Se doveva essere un referendum su Moon, l’esito è lampante e potrebbe riflettersi anche sulla presidenziali del 2022. I conservatori, che avevano faticato a riprendersi dopo l’amaro epilogo della presidenza Park Geun-hye, sembrano aver trovato il nome giusto. Si tratta di Yoon Seok-youl, ex procuratore generale che ha lasciato il suo ruolo sbattendo la porta in protesta contro la riforma della giustizia voluta dal governo. A oggi, se si candidasse, secondo i sondaggi avrebbe un vantaggio di circa 18 punti nei confronti del possibile frontman democratico, il governatore del Gyeonggi (la provincia più popolosa del paese) Lee Jae-myung.

Alla debolezza interna corrisponde una rischiosa esposizione sul piano esterno. Biden punta sul rilancio delle partnership asiatiche per contenere la Cina e tra i primi risultati della sua presidenza c’è il rinnovo fino al 2025 dell’accordo per la condivisione delle spese militari utili alla permanenza di 28500 truppe statunitensi sul territorio sudcoreano.

Seul pagherà il 14% in più rispetto all’accordo precedente, che era stato messo a rischio da Donald Trump, giunto a esigere un aumento del 400% degli emolumenti. Nel 2019, per la prima volta dal 1961, sono saltate le esercitazioni militari congiunte e Moon ha iniziato a flirtare con l’idea di riappropriarsi del comando operativo in tempo di guerra, in mano agli Usa sin dai tempi della guerra di Corea.

Ma il ritorno sulla scena di Washington non ha trovato una Corea del sud pronta a inchinarsi al “big brother”, nonostante il rilancio del dialogo trilaterale che comprende anche il Giappone in materia di Corea del nord. Lo dimostra il recente tour di Antony Blinken e Lloyd Austin. A Tokyo i segretari di Stato e alla Difesa degli Usa avevano trovato un palcoscenico pronto ad asìcoltare le loro accuse alla Cina, a Seul nei comunicati e nelle conferenze stampa finali non v’è stata traccia di Pechino.

Cosa fare ▸
Riprendi il testo sulla politica sudcoreana e continualo dopo l'ultima frase. Il materiale qui sotto non serve a niente in questo caso.

Materiale fornito ▸

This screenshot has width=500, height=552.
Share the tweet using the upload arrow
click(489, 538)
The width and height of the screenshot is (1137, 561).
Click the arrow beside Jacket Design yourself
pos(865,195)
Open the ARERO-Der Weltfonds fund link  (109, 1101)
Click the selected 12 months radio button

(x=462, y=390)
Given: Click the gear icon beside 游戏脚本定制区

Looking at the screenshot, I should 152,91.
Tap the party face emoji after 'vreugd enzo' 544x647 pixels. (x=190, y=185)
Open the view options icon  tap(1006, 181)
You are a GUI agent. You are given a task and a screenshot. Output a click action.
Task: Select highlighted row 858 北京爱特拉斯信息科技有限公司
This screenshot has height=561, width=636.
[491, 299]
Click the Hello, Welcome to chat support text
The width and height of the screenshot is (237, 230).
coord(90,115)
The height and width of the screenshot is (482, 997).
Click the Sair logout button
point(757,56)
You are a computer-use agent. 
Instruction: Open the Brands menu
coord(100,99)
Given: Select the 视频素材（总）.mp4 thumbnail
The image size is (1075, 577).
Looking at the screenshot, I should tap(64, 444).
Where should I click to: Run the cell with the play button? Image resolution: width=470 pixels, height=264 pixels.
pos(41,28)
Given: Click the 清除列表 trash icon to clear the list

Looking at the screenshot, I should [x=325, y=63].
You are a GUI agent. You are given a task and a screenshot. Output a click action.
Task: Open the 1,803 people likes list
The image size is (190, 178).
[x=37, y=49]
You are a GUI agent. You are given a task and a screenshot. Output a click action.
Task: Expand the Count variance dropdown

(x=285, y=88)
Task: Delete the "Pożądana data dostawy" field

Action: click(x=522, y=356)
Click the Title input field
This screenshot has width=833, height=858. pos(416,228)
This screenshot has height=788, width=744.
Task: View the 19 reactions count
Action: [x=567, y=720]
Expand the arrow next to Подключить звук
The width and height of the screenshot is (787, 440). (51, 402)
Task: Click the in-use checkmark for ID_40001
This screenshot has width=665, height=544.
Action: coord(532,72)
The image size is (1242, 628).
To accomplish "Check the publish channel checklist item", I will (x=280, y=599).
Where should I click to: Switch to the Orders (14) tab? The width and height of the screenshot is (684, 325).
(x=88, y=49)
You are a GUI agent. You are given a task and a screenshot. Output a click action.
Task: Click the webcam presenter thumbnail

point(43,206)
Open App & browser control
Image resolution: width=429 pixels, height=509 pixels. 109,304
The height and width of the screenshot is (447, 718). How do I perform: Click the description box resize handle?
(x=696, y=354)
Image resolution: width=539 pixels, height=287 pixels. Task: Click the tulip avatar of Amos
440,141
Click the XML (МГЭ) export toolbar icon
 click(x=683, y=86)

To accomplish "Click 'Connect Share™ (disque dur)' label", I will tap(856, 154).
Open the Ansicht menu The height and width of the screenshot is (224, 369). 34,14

La risposta ▸
Circostanza che è stata notata, con compiacimento, dal Partito comunista. D’altronde, a pochi giorni di distanza (e contemporaneamente ai colloqui di Annapolis tra il consigliere alla Sicurezza nazionale Usa Jake Sullivan e gli omologhi giapponese e sudcoreano Shigeru Kitamura e Suh Hoon) il neo ministro degli Esteri Chung Eui-yong ha incontrato il collega cinese Wang Yi. L’incontro è avvenuto a Xiamen, nel Fujian (meta dell’ultima ispezione di Xi Jinping), e si tratta della prima visita in Cina di un capo della diplomazia sudcoreana dal 2017, nonché del primo viaggio all’estero di Chung, promosso nel suo ruolo dopo aver lavorato per anni all’engagement della Cina nel dialogo intercoreano.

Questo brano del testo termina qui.